In [1]:
import spacy
import pandas as pd

In [2]:
nlp = spacy.load("en_core_web_sm")

In [3]:
emma_ja = "When listing these projects on your resume, be sure to provide a brief description of each project, including the problem statement, methodologies used, and key outcomes or results achieved. Additionally, highlight any specific skills or technologies utilized in each project, such as programming languages, libraries, frameworks, or machine learning algorithms."

In [4]:
emma_ja

'When listing these projects on your resume, be sure to provide a brief description of each project, including the problem statement, methodologies used, and key outcomes or results achieved. Additionally, highlight any specific skills or technologies utilized in each project, such as programming languages, libraries, frameworks, or machine learning algorithms.'

In [5]:
spacy_doc = nlp(emma_ja)

In [6]:
pos_df = pd.DataFrame(columns=['token','pos_tag'])

In [7]:
for token in spacy_doc:
    pos_df = pd.concat([pos_df, pd.DataFrame({'token':[token.text], 'pos_tag':[token.pos_]})],ignore_index=True)

In [8]:
pos_df.head(10)

Unnamed: 0,token,pos_tag
0,When,SCONJ
1,listing,VERB
2,these,DET
3,projects,NOUN
4,on,ADP
5,your,PRON
6,resume,NOUN
7,",",PUNCT
8,be,AUX
9,sure,ADJ


In [9]:
pos_df_counts = pos_df.groupby(['token','pos_tag']).size().reset_index(name='counts').sort_values(by="counts",ascending=False)

In [10]:
pos_df_counts.head(10)

Unnamed: 0,token,pos_tag,counts
0,",",PUNCT,9
27,or,CCONJ,3
13,each,DET,2
31,project,NOUN,2
1,.,PUNCT,2
43,these,DET,1
42,the,DET,1
26,on,ADP,1
46,utilized,VERB,1
28,outcomes,NOUN,1


In [11]:
pos_df_poscounts = pos_df_counts.groupby(['pos_tag'])['token'].count().sort_values(ascending=False)

In [12]:
pos_df_poscounts.head(10)

pos_tag
NOUN     18
VERB      7
ADJ       5
DET       5
ADP       4
CCONJ     2
PUNCT     2
ADV       1
AUX       1
PART      1
Name: token, dtype: int64

In [13]:
nouns = pos_df_counts[pos_df_counts.pos_tag == 'NOUN'][:10]
nouns

Unnamed: 0,token,pos_tag,counts
31,project,NOUN,2
28,outcomes,NOUN,1
29,problem,NOUN,1
30,programming,NOUN,1
32,projects,NOUN,1
34,results,NOUN,1
35,resume,NOUN,1
38,statement,NOUN,1
41,technologies,NOUN,1
36,skills,NOUN,1


In [14]:
adj = pos_df_counts[pos_df_counts.pos_tag == 'ADJ'][:10]
adj

Unnamed: 0,token,pos_tag,counts
37,specific,ADJ,1
39,such,ADJ,1
40,sure,ADJ,1
11,brief,ADJ,1
18,key,ADJ,1


## NAMED ENTITY RECOGNITION

In [15]:
import spacy
from spacy import displacy
from spacy import tokenizer
import re

In [16]:
nlp = spacy.load("en_core_web_sm")

In [17]:
google_text = "Google's history is a testament to innovation and exponential growth.
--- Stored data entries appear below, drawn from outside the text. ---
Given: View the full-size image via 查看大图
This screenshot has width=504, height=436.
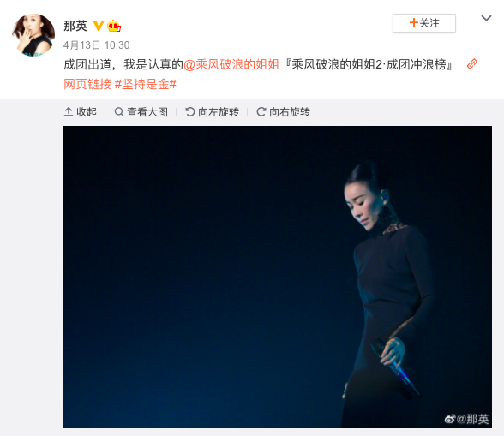Looking at the screenshot, I should [x=141, y=112].
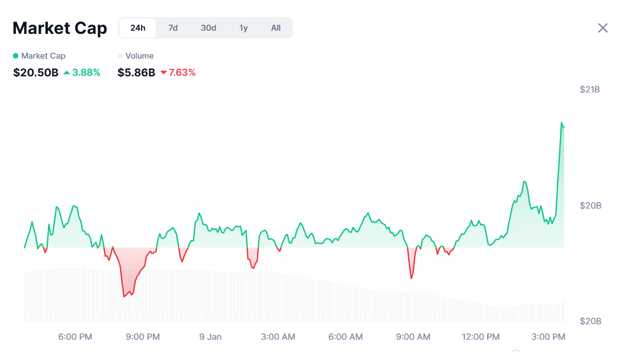Image resolution: width=625 pixels, height=364 pixels.
Task: Close the Market Cap chart panel
Action: [602, 28]
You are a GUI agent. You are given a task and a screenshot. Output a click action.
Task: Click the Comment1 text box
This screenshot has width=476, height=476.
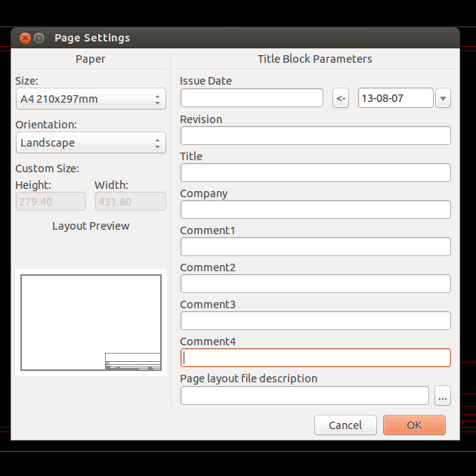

Founded in 1998 by Larry Page and Sergey Brin, Google began as a research project at Stanford University. Its pioneering search engine quickly revolutionized the way information is accessed online. Over the years, Google expanded its offerings to include a wide range of products and services, from Gmail to Google Maps, cementing its status as one of the most influential technology companies in the world. Today, Google continues to lead the way in shaping the digital landscape with its commitment to innovation and user-centric design."

In [18]:
google_text

"Google's history is a testament to innovation and exponential growth. Founded in 1998 by Larry Page and Sergey Brin, Google began as a research project at Stanford University. Its pioneering search engine quickly revolutionized the way information is accessed online. Over the years, Google expanded its offerings to include a wide range of products and services, from Gmail to Google Maps, cementing its status as one of the most influential technology companies in the world. Today, Google continues to lead the way in shaping the digital landscape with its commitment to innovation and user-centric design."

In [19]:
spacy_doc = nlp(google_text)

In [20]:
for word in spacy_doc.ents:
    print(word.text, word.label_)

Google ORG
1998 DATE
Larry Page PERSON
Sergey Brin PERSON
Google ORG
Stanford University ORG
the years DATE
Google ORG
Gmail PERSON
Google Maps ORG
Today DATE
Google ORG


In [21]:
displacy.render(spacy_doc, style="ent", jupyter=True)

In [22]:
google_text_clean = re.sub(r"[^\w\s]",  '',google_text).lower()
print(google_text_clean)

googles history is a testament to innovation and exponential growth founded in 1998 by larry page and sergey brin google began as a research project at stanford university its pioneering search engine quickly revolutionized the way information is accessed online over the years google expanded its offerings to include a wide range of products and services from gmail to google maps cementing its status as one of the most influential technology companies in the world today google continues to lead the way in shaping the digital landscape with its commitment to innovation and usercentric design


In [23]:
spacy_doc_clean = nlp(google_text_clean)

In [24]:
for word in spacy_doc_clean.ents:
    print(word.text, word.label_)

1998 DATE
larry PERSON
sergey brin google ORG
stanford university ORG
the years DATE
google ORG
today DATE


In [25]:
displacy.render(spacy_doc_clean, style="ent", jupyter=True)